Bei der Attacke am Alexanderplatz soll er nach bisherigen Erkenntnissen „die treibende Kraft“ gewesen sein. Die drei bislang gefassten mutmaßlichen Mittäter, zwei 19-Jährige und ein 21-Jähriger, haben ihn in ihren Teilgeständnissen offenbar schwer belastet. Dass er möglicherweise besonders gezielt und heftig zuschlug, könnte mit seiner langjährigen Karriere als jugendlicher Amateurboxer zusammenhängen. Onur U. trainierte erst in der Boxabteilung von Hertha BSC, später beim Verein Schöneberger Boxfreunde 1924, zuletzt im Halbschwergewicht. Er gehörte zum Jugendkader der Amateurboxer, wurde im Leistungszentrum in Hohenschönhausen trainiert.
Nach den Worten seines langjährigen Trainers bei den Schöneberger Boxfreunden, Fred Bergemann, war Onur U. „ein höflicher, netter Junge“. Bergemann sagt: „Als ich las, was ihm vorgeworfen wird, war ich wie vor den Kopf geschlagen.“
Wie berichtet, hatten sechs junge Männer vor zwei Wochen nachts auf Jonny K. eingeschlagen und getreten, als dieser mit Freunden aus einem Club am Alexanderplatz kam. Ihr Opfer starb wenig später, ein Freund, der Jonny K. helfen wollte und gleichfalls attackiert wurde, erlitt leichte Verletzungen. Beide Gruppen kannten sich zuvor nicht.

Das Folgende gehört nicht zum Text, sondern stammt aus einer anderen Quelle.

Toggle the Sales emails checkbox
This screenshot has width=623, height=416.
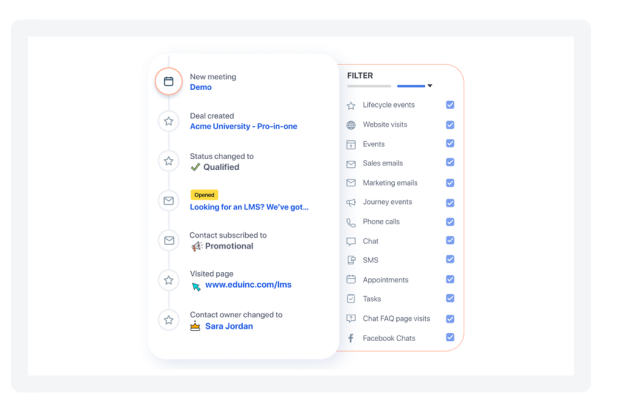450,163
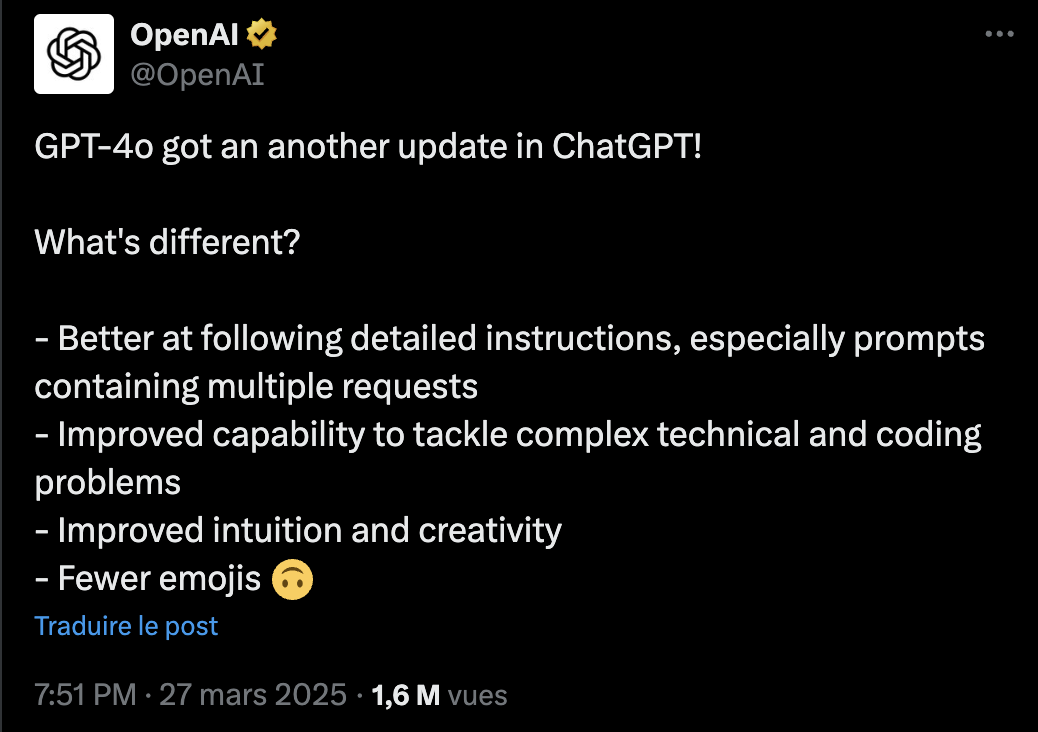Click the word problems in the post
Viewport: 1038px width, 732px height.
click(x=107, y=483)
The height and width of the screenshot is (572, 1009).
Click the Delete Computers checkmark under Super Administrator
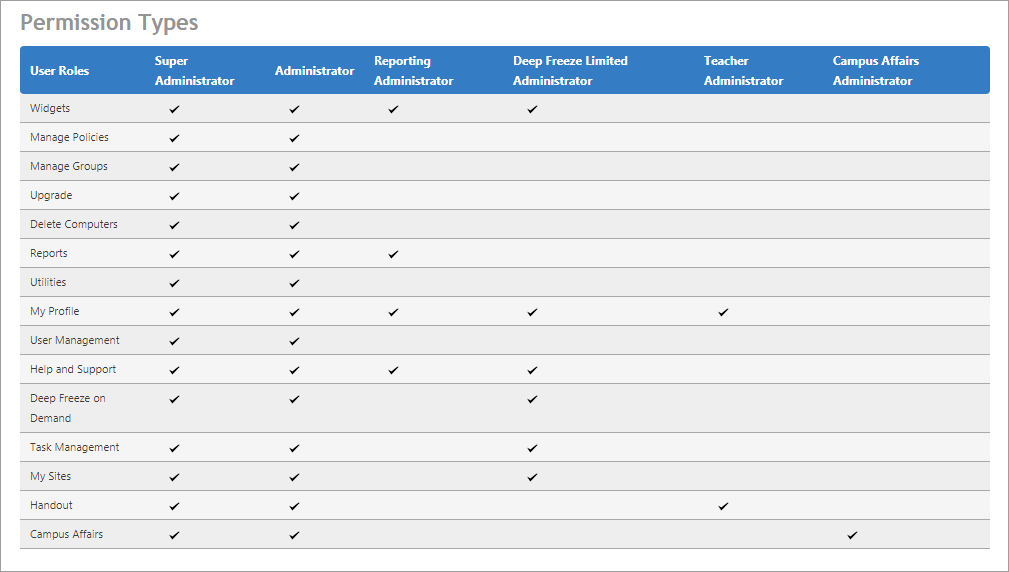pos(174,225)
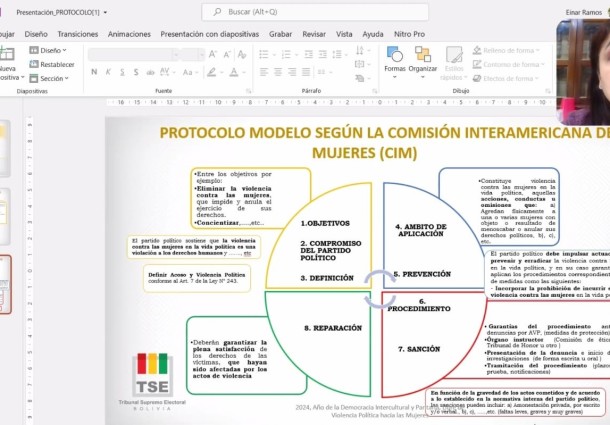Center-align the paragraph text
The image size is (610, 425).
277,72
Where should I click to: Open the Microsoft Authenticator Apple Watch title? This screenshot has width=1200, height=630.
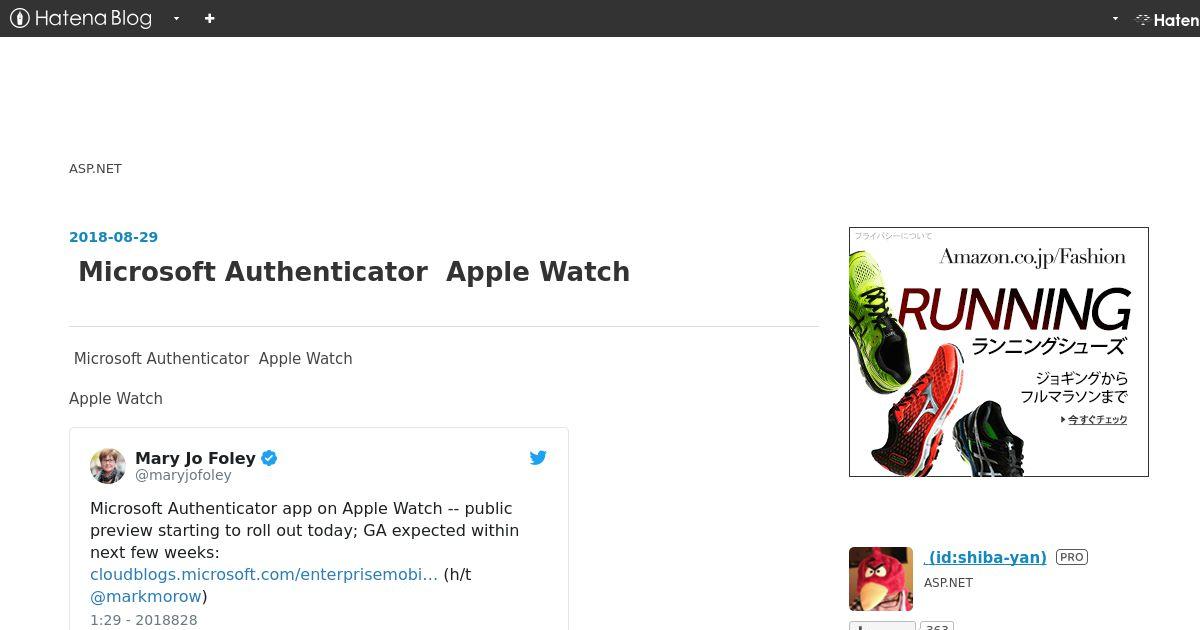pyautogui.click(x=354, y=272)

Staatsanwaltschaft sieht bei mutmaßlichen Mittätern Fluchtpotential
Onur U. lebte bis zur Flucht bei seinen Eltern in Wedding. Treffen die Vorwürfe zu, so hatten alle bisher gegen ihn verhängten Jugendstrafen nicht die Wirkung, die sich der Gesetzgeber davon verspricht. Der kurzfristige Freiheitsentzug im Jugendarrest gilt laut Jugendgerichtsgesetz zugleich als Sanktionierung und als Erziehungsmaßnahme. In Berlin sind die straffällig gewordenen Jugendlichen in Lichtenrade pädagogisch betreut untergebracht. Sie sollen laut Justizverwaltung „durch strukturierte Betreuungsangebote Lebenshilfen erhalten“. Dazu gehören Beschäftigungen bis zur beruflichen Weiterbildung. Das Anti-Aggressions-Training soll nach Angaben der Landeskommission Berlin gegen Gewalt die Hemmschwelle für aggressives Handeln erhöhen und die Jugendlichen befähigen „alternative Konfliktlösungsmöglichkeiten“ zu entwickeln. Inwieweit dies zum Erfolg führt, wird aber aus Sicht von Kritikern noch ungenügend wissenschaftlich ausgewertet. „In den Kursen werden teils unterschiedliche Methoden angewandt, man müsste sich dringend auf bestimmte Standards verständigen und die Evaluierung verbessern“, sagt der rechtspolitische Sprecher der Grünen, Dirk Behrendt. Den Jugendarrest hält er für kaum wirksam: „Da gibt es bundesweit Rückfallquoten von bis zu 80 Prozent.“
Über die Beschwerde der Staatsanwaltschaft gegen die Freilassung des bereits gefassten 21 Jahre alten mutmaßlichen Mittäters wird voraussichtlich in dieser Woche entschieden. Die Staatsanwaltschaft hatte gegen ihn und einen gleichfalls festgenommenen 19-Jährigen Haftbefehle beantragt. In beiden Fällen verhängte ein Haftrichter aber keine Untersuchungshaft mit dem Hinweis, die Männer seien teils geständig und hätten familiäre Bindungen. Aus Sicht der Staatsanwaltschaft ist die Schwere der Straftat dagegen „ein hoher Anreiz zur Flucht.“ Gegen den 21-Jährigen wird wegen Körperverletzung mit Todesfolge ermittelt. Von Mord ist nicht die Rede. Dies würde voraussetzen, dass die Täter vorsätzlich töteten. Das ist nach bisherigen Erkenntnissen nicht der Fall.